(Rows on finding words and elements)
--*--

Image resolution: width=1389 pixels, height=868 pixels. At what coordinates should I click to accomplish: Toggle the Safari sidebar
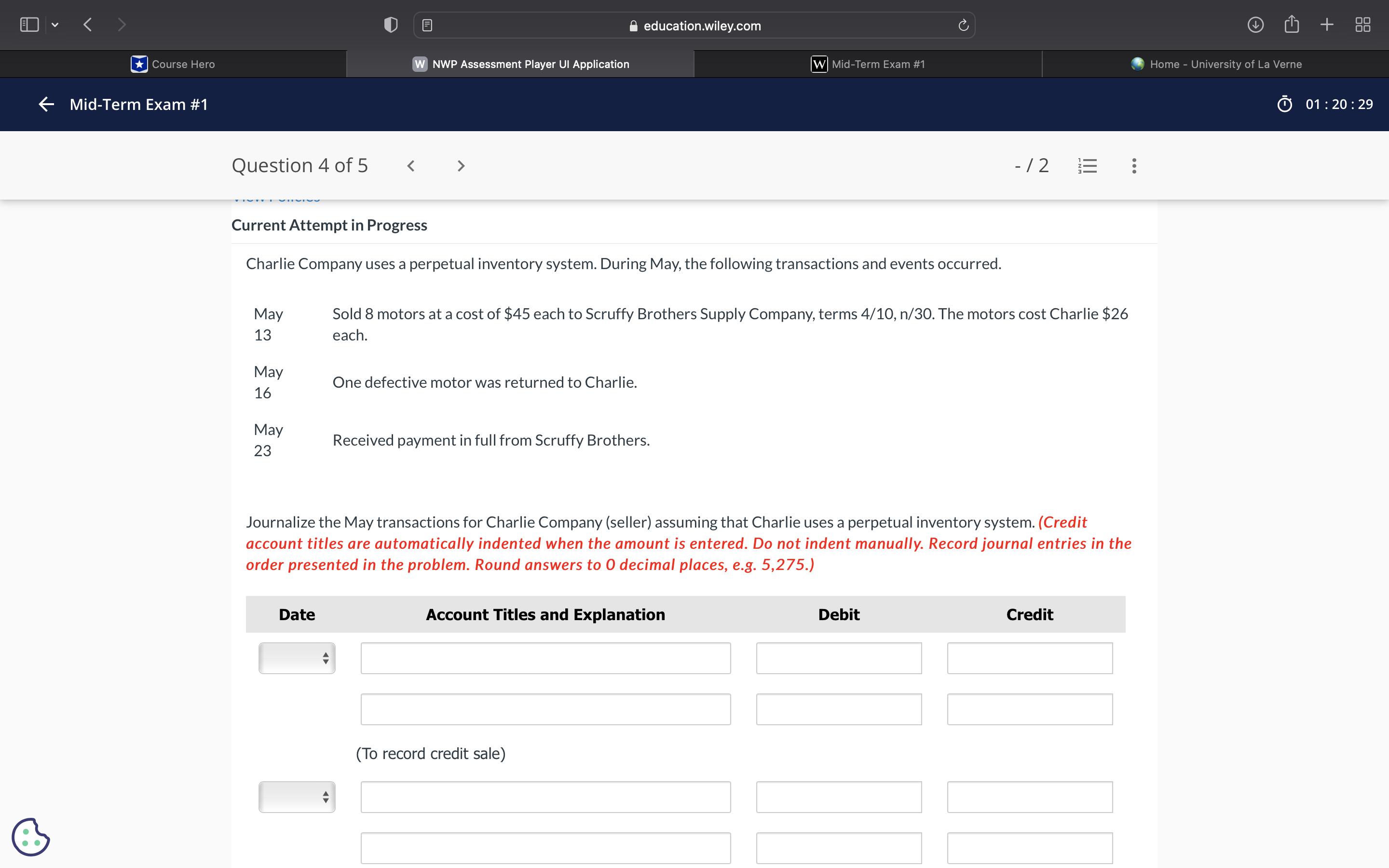[x=29, y=25]
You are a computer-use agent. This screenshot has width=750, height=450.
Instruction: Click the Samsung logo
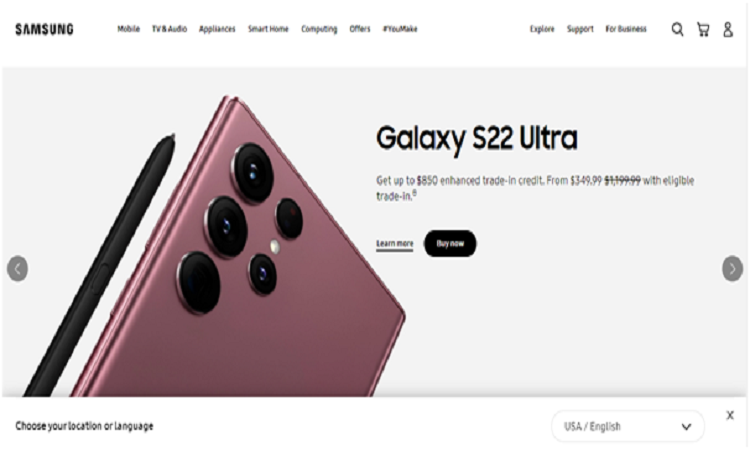pyautogui.click(x=44, y=29)
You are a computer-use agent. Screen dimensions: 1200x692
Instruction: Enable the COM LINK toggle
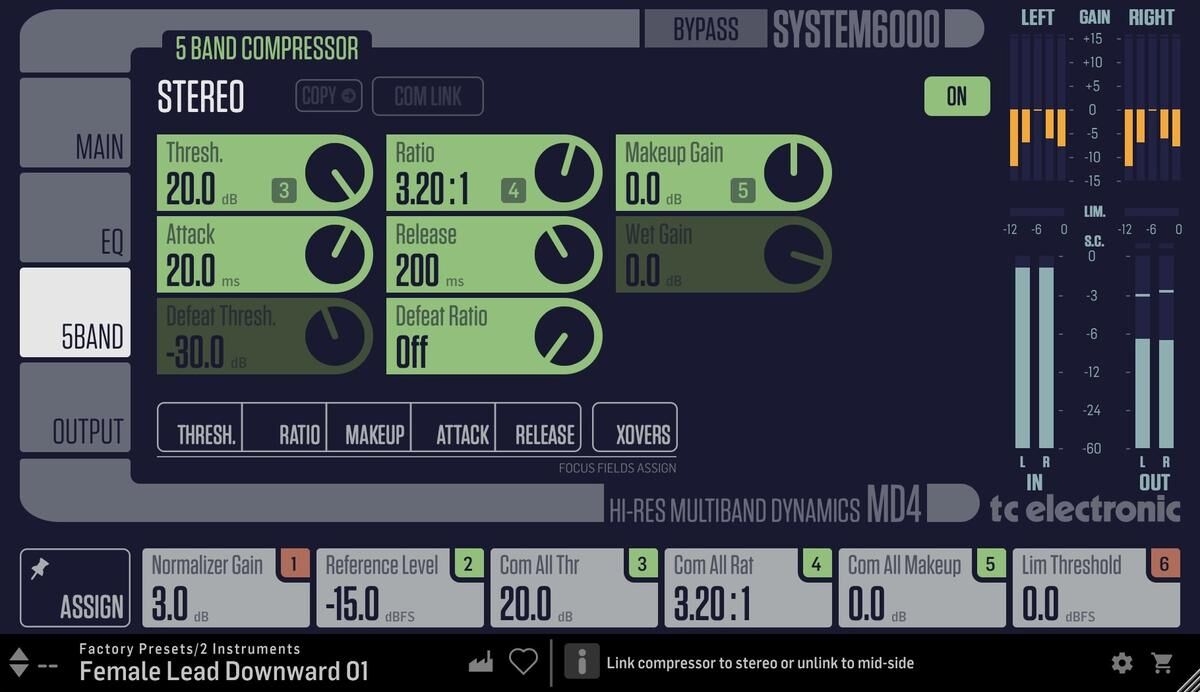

--*--

■ GOAL: Edit all the rows above so that every "Instruction" becomes "Task", leaving everything else unchanged. Omit the pictures from your answer.

■ SOLUTION TO THIS EXERCISE:
Image resolution: width=1389 pixels, height=868 pixels. At what coordinates should I click to accomplish: Toggle the Safari sidebar
[x=29, y=25]
You are a computer-use agent. This screenshot has width=750, height=450.
Task: Click the Samsung logo
pyautogui.click(x=44, y=29)
You are a computer-use agent. Screen dimensions: 1200x692
Task: Enable the COM LINK toggle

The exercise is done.